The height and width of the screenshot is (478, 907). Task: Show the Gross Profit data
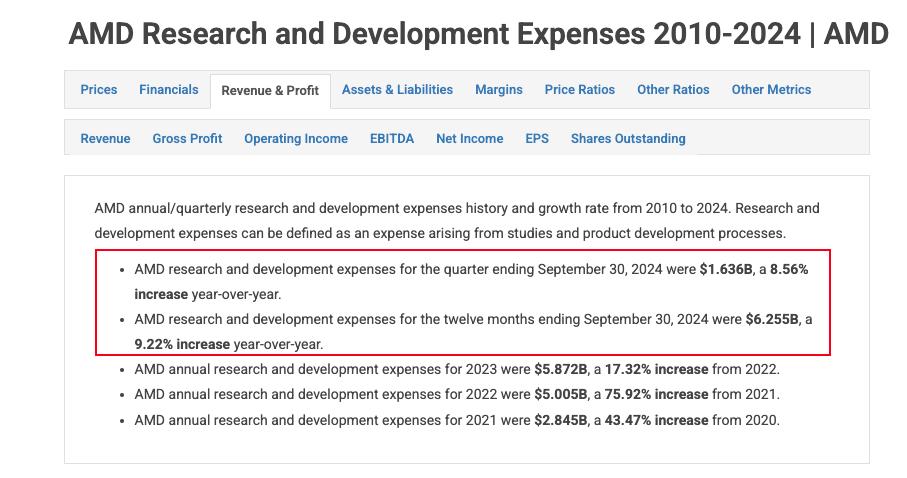(187, 139)
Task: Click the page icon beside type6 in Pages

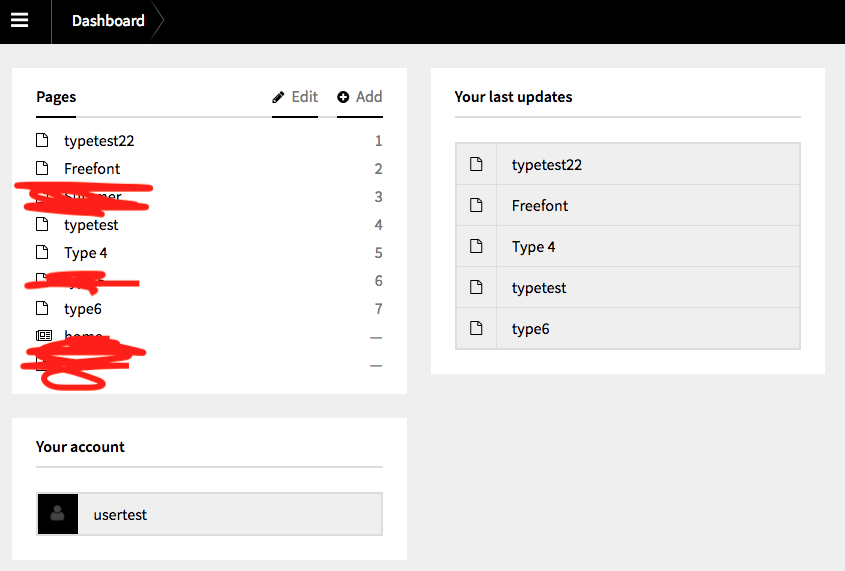Action: (43, 309)
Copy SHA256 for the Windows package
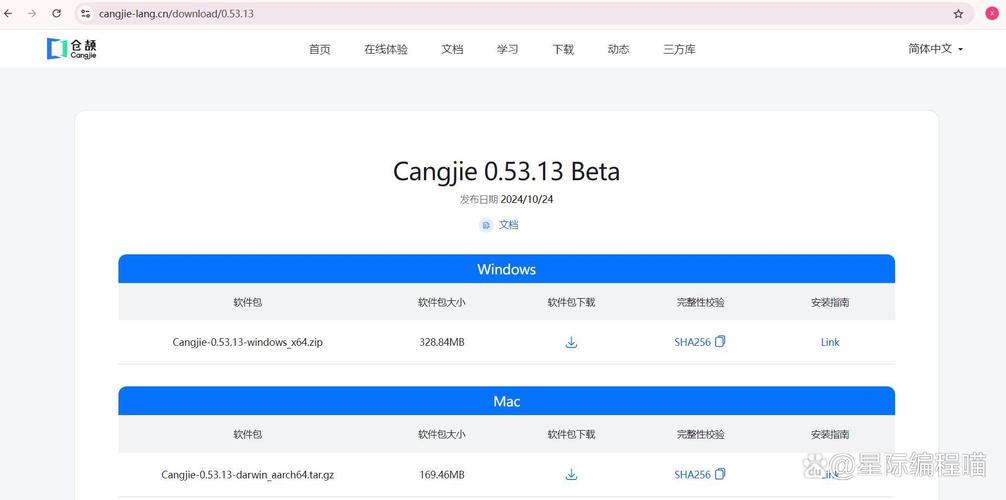Screen dimensions: 1006x500 tap(720, 342)
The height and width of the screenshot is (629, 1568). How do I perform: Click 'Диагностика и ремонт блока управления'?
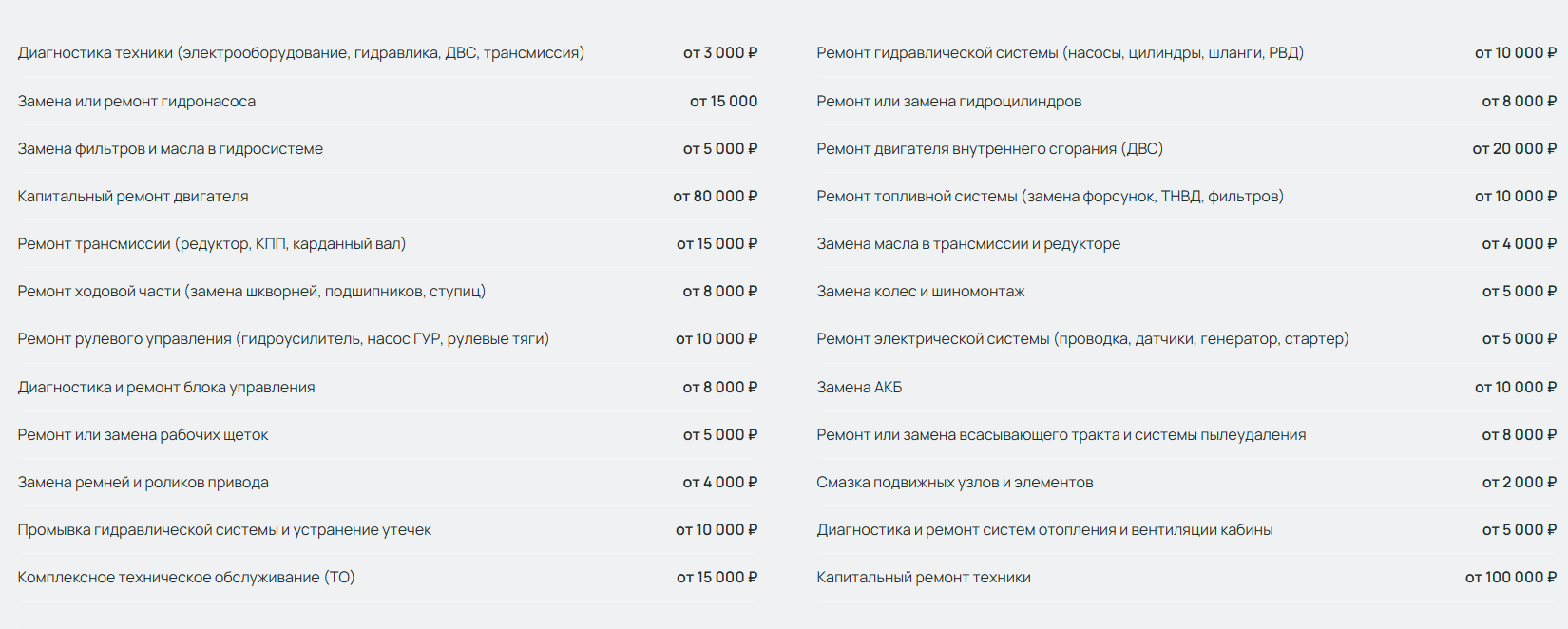[166, 388]
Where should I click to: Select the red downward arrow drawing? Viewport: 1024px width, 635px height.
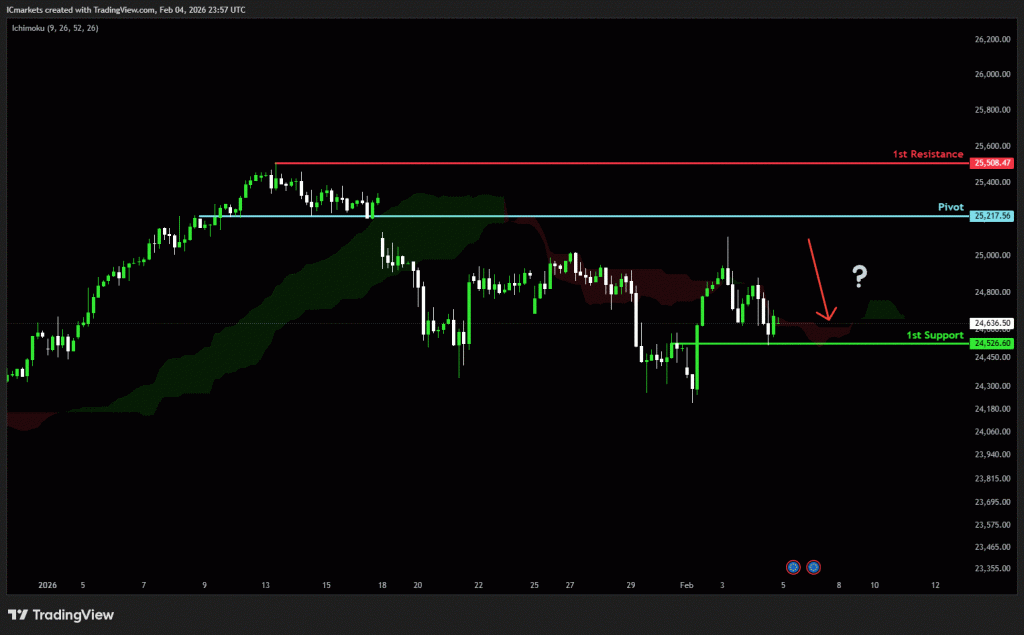pyautogui.click(x=820, y=280)
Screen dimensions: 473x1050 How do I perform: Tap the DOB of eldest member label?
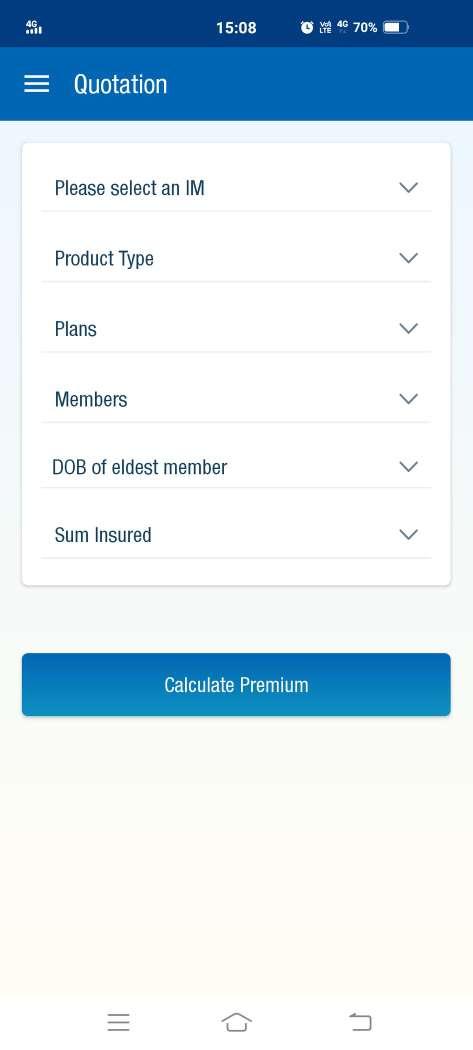coord(139,467)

━━━━━━━━━━━━━━━━

| WORK TO COMPLETE |
Keep the pictures out and write out the records exactly.

| WRITTEN SOLUTION |
The height and width of the screenshot is (478, 907). Task: Show the Gross Profit data
(187, 139)
Task: Click the page icon beside type6 in Pages

Action: (43, 309)
Copy SHA256 for the Windows package
Screen dimensions: 1006x500 tap(720, 342)
The height and width of the screenshot is (629, 1568). How do I perform: Click 'Диагностика и ремонт блока управления'?
[166, 388]
Where should I click to: Select the red downward arrow drawing? Viewport: 1024px width, 635px height.
pyautogui.click(x=820, y=280)
Screen dimensions: 473x1050 How do I perform: Tap the DOB of eldest member label?
coord(139,467)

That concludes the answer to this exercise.